Disadvantages of IVM

  • The success of natural-cycle IVF/M depends on the availability of smaller follicles in the ovary
  • It’s possible that no immature eggs are collected or successfully matured in a cycle
  • Not all women are suitable for this treatment

IVM success rates

Some of the success rates reported for natural cycle IVF/M are very encouraging. Pregnancy rates are affected by age, egg reserve, hormone profile and implantation factors, but research involving 410 IVM cycles showed clinical pregnancy rates of: ii

  • 40.4% for natural-cycle IVF/M
  • 41.3% for IVM alone
  • 37.8% for COH (controlled ovarian hyper-stimulation with gonadotropin) (mild drug stimulation)
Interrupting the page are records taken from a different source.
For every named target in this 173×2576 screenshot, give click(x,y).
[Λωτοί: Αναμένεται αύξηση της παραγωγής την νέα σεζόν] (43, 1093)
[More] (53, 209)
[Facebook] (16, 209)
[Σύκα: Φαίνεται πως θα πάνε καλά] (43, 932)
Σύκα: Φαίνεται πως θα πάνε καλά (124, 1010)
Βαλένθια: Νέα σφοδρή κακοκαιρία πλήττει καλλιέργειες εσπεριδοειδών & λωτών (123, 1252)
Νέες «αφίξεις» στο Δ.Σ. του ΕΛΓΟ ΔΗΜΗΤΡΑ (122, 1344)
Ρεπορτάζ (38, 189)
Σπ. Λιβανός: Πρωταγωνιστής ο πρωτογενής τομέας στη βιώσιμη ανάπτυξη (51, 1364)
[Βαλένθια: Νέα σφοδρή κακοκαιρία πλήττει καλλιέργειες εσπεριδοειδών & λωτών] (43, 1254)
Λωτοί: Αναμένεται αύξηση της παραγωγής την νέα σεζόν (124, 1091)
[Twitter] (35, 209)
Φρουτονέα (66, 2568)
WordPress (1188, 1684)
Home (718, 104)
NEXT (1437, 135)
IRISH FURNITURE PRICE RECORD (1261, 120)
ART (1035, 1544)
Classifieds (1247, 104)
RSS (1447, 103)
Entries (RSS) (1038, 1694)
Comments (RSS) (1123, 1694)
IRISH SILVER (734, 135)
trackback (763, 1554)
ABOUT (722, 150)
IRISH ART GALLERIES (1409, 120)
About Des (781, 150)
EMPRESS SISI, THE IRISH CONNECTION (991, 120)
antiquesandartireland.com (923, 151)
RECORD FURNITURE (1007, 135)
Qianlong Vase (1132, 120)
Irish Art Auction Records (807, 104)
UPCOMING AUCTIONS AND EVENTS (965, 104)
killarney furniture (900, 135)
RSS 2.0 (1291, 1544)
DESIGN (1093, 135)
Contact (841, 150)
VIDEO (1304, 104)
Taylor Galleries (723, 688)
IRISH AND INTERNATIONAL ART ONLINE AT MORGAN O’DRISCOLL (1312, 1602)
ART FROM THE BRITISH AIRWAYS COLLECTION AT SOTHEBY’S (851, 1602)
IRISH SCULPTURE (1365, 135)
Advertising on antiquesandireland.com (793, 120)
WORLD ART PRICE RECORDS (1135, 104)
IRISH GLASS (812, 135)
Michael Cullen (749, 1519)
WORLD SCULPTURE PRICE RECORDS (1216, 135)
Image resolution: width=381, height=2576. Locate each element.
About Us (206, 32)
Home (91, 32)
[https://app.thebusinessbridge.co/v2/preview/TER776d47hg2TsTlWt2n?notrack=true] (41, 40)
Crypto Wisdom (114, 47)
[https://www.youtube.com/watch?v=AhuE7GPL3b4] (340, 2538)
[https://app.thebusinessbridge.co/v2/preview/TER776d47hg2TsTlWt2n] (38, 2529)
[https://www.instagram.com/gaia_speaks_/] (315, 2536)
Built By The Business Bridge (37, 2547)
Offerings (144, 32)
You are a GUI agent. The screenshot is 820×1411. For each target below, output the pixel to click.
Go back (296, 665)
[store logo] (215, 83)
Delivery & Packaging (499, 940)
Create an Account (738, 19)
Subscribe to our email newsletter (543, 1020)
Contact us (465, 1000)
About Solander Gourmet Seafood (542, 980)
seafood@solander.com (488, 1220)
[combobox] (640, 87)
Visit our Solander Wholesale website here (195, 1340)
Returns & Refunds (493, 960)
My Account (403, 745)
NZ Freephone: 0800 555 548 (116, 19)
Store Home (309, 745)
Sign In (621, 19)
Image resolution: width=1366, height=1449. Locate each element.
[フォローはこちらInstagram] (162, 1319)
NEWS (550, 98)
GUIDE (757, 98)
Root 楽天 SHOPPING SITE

There were no significant differences in implantation rates between the three groups, and the treatment is considered an acceptable option for over 50% of infertile women.

IVM and PCO

Because the ovaries of women with polycystic ovaries have many large follicles, there’s a higher risk of ovarian hyper-stimulation syndrome with stimulated IVF treatment.

A comparison of clinic results using IVF and IVM shows that:

  • 8.2% of women receiving IVF had OHSS
  • 0.0% of women receiving IVM had OHSS iii

However, the outcome of the fertility treatment for this study also showed:

  • 50.5% pregnancy (and 44.3% birth) rates in the IVF group
  • 19.6% pregnancy (and 16.5% birth) rates in the IVM group

IVM appears to be a much safer option than IVF for women with polycystic ovaries, it’s a relatively new technique, and no doubt further improvements will be made.